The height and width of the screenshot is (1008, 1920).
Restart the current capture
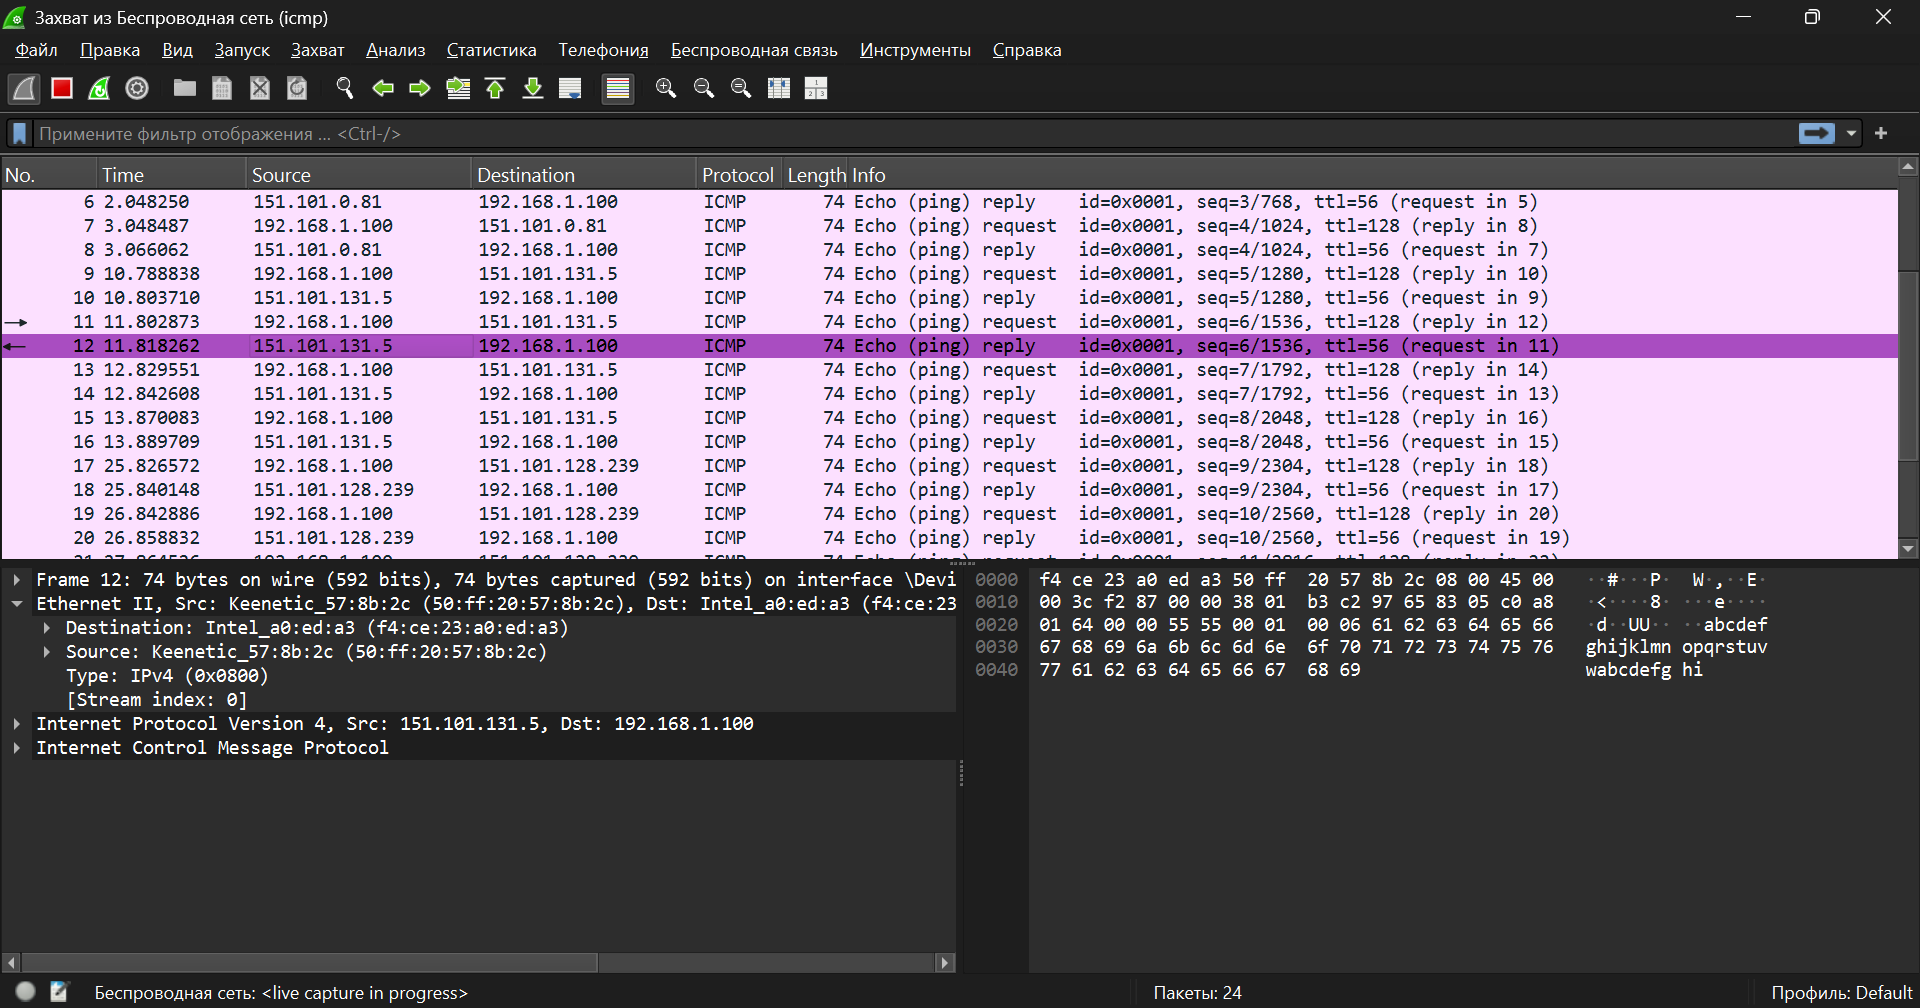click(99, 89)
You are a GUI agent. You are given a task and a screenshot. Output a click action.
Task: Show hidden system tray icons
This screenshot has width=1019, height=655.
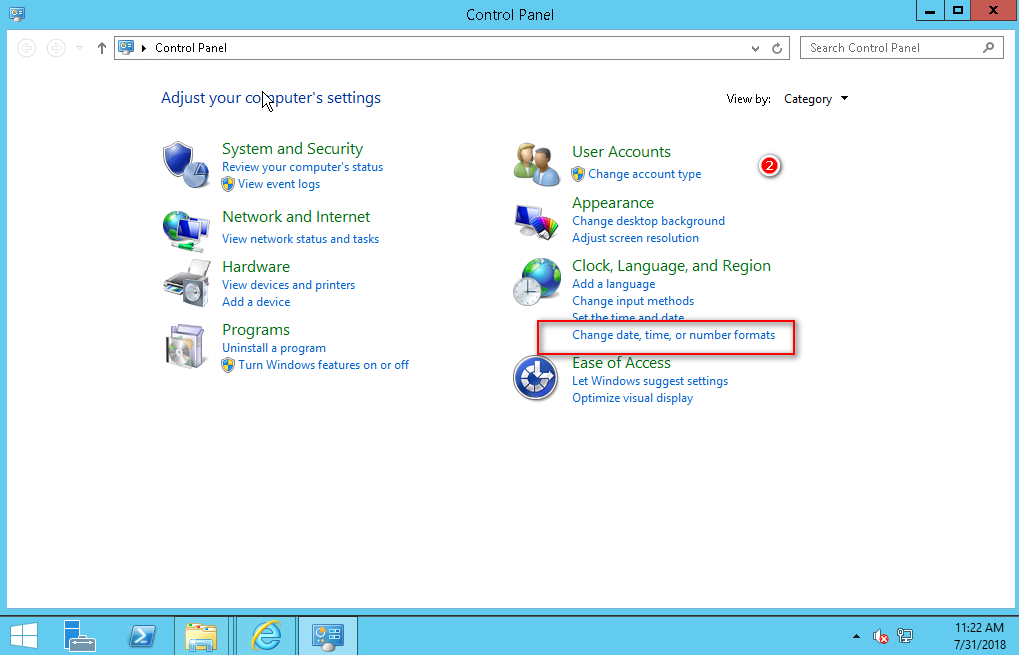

To be done: Reproduce each line of the material above word for word, leaving out the pictures.

Result below:
The height and width of the screenshot is (1008, 1920).
Restart the current capture
click(99, 89)
You are a GUI agent. You are given a task and a screenshot. Output a click action.
Task: Show hidden system tray icons
This screenshot has width=1019, height=655.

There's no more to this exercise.